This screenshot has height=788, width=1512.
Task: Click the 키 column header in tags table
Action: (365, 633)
--- --- ---
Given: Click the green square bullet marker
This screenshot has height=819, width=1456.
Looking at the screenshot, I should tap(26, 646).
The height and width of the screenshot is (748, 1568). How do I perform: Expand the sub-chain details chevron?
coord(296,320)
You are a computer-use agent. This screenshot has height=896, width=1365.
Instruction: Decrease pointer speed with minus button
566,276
--- --- ---
_YOUR GOAL_
Of the entries listed above, reproduce only the lines starting at the line containing "Given: Click the green square bullet marker" and ending at the line containing "You are a computer-use". Include both, exactly as they stand.

_WRITTEN ANSWER_
Given: Click the green square bullet marker
This screenshot has height=819, width=1456.
Looking at the screenshot, I should tap(26, 646).
The height and width of the screenshot is (748, 1568). How do I perform: Expand the sub-chain details chevron?
coord(296,320)
You are a computer-use agent. This screenshot has height=896, width=1365.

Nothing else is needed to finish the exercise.